Sports Video Games Are Too Real!
I’ve written about sports video games before, and I do this for a reason. I like sports (hence the blog) and video games (hence the blog) but I am not physically cut out for many of the sports I enjoy. Also, at times I prefer fandom to actually playing — especially those sports where’s I’d likely break bones. But has it come to a point where the games are extremely accurate simulations?
FIFA soccer (the video game) has a World Cup event. I wonder if players from the same countries dominate every time like the real World Cup?
Madden doesn’t just suck at announcing in video game form, he sucks at the real thing too:
In a recent playoff game, Mr. Madden said the New York Giants, who faced a third down with 10 yards to go, had not performed well in those situations. Seconds later, Mr. Madden’s NBC booth partner, Al Michaels, called his attention to a graphic on the screen which noted that the Giants were tops in the NFL in third-and-long situations.

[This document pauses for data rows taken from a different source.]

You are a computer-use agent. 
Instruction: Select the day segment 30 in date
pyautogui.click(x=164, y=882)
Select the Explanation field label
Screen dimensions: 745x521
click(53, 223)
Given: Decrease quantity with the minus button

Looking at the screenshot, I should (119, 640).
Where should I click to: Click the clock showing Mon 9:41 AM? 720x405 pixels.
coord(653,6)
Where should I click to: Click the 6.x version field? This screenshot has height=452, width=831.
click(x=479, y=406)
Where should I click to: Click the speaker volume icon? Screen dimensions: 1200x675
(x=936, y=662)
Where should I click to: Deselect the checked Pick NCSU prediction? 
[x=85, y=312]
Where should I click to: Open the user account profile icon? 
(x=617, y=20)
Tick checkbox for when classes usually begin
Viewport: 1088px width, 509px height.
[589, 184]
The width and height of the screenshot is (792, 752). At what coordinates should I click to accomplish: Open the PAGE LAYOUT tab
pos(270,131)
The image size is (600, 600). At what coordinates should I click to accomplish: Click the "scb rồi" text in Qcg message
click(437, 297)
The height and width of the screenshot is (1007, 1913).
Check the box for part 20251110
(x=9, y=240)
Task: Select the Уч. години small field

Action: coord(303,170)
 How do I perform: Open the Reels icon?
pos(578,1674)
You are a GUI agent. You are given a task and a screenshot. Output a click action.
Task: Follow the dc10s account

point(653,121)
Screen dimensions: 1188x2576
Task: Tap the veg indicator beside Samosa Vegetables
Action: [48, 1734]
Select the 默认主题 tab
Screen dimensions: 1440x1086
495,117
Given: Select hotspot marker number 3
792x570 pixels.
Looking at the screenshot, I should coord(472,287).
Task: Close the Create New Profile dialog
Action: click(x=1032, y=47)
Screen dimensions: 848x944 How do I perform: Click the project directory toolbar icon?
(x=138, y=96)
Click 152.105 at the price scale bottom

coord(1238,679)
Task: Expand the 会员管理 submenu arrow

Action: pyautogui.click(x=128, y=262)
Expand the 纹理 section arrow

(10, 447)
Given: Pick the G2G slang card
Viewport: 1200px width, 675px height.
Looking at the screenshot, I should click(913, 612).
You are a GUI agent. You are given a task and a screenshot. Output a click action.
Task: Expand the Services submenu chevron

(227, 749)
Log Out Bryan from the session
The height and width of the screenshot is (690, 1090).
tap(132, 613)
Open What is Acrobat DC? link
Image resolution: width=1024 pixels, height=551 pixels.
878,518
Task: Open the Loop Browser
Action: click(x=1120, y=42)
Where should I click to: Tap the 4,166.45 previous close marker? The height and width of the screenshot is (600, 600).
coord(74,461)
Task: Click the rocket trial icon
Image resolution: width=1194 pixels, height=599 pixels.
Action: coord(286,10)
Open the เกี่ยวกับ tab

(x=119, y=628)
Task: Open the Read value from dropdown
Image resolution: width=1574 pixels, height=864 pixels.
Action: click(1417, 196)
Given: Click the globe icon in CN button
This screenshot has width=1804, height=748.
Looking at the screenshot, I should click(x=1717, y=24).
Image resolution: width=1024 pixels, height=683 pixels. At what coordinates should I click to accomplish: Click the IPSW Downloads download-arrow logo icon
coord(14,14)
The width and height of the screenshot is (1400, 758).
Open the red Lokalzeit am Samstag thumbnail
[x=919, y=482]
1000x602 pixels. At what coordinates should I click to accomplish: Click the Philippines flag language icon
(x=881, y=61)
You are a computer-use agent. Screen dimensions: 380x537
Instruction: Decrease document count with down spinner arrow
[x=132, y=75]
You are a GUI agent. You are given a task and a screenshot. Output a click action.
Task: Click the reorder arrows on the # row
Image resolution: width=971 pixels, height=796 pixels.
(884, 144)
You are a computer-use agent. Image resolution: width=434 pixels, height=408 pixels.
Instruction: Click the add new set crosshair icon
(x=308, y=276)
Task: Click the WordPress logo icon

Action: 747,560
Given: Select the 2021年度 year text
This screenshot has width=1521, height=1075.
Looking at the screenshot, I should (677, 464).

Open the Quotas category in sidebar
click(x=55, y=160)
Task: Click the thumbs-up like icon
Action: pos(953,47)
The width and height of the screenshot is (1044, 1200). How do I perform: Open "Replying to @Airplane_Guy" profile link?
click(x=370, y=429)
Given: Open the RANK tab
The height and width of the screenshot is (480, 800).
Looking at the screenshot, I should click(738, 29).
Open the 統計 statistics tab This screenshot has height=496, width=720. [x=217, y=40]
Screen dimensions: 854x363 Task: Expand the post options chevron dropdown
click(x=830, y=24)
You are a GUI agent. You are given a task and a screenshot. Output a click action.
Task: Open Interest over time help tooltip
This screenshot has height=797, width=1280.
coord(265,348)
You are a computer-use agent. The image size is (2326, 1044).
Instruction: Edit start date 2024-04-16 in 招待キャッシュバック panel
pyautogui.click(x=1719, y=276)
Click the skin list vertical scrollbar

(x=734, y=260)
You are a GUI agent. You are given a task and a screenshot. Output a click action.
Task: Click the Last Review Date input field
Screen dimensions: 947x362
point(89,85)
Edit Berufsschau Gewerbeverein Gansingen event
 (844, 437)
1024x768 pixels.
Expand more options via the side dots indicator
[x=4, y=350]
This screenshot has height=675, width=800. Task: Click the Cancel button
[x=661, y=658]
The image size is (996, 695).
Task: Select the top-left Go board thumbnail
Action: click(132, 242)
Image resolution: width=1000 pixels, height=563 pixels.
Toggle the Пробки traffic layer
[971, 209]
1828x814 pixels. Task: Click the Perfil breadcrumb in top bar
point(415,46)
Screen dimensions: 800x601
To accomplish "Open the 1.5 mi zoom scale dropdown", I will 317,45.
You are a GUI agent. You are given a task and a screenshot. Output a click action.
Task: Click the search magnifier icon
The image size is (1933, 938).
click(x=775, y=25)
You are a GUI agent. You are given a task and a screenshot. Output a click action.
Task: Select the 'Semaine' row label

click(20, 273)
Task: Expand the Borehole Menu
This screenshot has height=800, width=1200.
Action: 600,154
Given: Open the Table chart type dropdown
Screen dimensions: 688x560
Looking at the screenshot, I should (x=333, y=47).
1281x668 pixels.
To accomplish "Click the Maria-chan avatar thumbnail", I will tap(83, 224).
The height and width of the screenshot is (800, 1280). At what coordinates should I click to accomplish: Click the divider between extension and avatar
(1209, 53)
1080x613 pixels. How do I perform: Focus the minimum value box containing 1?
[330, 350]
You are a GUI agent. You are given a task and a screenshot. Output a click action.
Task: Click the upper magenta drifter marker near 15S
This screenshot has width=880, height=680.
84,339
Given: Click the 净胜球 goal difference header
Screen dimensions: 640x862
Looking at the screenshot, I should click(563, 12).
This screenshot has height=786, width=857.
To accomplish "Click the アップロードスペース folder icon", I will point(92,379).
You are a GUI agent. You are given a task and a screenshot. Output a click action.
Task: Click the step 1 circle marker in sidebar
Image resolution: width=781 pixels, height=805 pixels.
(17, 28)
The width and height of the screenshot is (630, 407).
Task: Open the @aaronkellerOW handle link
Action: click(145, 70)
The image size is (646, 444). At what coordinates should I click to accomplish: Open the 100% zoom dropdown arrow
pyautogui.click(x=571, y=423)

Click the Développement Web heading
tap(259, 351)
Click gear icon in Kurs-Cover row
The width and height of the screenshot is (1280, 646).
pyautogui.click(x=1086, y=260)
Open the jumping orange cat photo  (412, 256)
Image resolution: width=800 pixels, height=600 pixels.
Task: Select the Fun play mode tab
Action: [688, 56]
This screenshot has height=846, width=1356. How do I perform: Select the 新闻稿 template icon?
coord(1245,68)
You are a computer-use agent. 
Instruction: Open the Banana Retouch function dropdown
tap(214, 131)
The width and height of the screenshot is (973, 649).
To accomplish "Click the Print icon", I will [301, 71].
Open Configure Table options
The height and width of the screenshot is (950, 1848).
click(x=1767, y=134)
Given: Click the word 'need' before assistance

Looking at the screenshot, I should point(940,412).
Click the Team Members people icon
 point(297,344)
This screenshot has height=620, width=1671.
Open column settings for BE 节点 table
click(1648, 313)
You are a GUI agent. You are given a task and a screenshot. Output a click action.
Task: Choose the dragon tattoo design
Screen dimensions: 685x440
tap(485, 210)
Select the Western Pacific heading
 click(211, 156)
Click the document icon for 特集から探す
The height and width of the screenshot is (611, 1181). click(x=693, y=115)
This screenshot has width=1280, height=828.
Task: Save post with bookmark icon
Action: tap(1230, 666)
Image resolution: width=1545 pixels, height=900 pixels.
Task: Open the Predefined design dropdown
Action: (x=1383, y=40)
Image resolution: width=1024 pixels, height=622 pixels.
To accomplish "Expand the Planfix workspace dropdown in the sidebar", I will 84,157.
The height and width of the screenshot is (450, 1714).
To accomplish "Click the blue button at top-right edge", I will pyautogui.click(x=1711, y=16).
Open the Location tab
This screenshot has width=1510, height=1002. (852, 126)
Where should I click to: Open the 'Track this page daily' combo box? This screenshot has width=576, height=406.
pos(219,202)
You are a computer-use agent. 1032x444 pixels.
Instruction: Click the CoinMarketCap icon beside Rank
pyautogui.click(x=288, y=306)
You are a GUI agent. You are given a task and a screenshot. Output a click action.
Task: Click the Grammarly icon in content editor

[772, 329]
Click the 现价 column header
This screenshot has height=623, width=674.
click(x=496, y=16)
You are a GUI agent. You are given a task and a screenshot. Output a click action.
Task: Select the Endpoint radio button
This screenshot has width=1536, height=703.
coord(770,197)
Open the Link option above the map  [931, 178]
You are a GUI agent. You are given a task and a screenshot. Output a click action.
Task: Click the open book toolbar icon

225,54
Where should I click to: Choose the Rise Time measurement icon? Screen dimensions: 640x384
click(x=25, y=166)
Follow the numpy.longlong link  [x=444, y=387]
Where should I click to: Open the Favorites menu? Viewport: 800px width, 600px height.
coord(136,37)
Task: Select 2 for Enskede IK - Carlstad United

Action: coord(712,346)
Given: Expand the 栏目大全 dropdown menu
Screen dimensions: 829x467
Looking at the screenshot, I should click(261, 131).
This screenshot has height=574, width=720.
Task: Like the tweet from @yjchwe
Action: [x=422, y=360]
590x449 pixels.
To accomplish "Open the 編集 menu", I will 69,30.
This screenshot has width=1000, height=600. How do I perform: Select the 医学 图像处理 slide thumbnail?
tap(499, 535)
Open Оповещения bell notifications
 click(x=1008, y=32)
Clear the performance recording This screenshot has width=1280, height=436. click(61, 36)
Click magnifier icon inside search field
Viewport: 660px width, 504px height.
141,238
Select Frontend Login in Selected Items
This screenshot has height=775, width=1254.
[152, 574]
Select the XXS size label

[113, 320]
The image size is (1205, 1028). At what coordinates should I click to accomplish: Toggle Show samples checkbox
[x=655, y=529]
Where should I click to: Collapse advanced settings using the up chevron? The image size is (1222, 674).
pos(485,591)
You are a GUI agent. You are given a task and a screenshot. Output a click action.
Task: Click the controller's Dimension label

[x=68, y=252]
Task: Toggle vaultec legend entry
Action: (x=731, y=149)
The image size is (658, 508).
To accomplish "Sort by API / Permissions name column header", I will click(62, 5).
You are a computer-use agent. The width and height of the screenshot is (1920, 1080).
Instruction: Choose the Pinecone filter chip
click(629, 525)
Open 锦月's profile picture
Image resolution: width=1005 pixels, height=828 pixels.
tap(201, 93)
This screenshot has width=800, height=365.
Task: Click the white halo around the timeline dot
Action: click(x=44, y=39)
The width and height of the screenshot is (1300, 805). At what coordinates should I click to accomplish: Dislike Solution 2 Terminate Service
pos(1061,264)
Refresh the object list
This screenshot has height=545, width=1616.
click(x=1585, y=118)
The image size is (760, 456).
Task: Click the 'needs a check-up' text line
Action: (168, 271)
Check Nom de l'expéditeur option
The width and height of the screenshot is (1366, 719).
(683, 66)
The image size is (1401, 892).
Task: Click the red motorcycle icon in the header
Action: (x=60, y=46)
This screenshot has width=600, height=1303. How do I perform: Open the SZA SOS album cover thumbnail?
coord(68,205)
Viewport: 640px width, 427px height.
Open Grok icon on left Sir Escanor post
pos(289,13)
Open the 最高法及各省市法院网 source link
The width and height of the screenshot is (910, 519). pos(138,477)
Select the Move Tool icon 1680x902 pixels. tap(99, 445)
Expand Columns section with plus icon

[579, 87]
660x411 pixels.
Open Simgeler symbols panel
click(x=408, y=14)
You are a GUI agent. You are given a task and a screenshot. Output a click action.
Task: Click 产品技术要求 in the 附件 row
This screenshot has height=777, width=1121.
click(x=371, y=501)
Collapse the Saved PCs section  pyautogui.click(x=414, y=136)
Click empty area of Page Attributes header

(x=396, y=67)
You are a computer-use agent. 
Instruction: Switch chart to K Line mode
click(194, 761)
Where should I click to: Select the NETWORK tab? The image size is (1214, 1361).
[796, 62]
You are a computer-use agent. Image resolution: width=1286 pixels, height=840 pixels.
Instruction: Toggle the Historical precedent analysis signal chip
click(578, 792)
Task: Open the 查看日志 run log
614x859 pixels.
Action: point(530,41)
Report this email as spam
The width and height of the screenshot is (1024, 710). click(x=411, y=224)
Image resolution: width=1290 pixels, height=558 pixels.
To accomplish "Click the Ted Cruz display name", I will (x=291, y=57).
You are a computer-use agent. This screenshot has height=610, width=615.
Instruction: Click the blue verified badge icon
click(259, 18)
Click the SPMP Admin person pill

Find more examples from that article in the Wall Street Journal and wonderful comments section of The Big Lead. So it seems that EA has definatly got one thing right. What about the realism of the game?
For that I turn to a monolith of Nerd on Sport — Mark Cuban. Yup, the now owner of the Dallas Mavericks who made a good chunk of his early money from selling a website to Yahoo. He wrote on his blog:
NBA Live 09 is becoming a management tool in the NBA.
That’s right – good enough to be used by the real NBA, live. And it sounds like a good plan to me. What better way to try out how some differing strategies might play out against a certain team.
So what I’m getting at, is that maybe these games have gotten to real. Is that possible — I mean it is “just a game.” Either way, if Cuban is looking for a new hire to run his NBA Live division – I enjoy Dallas, and the AA Center is very nice.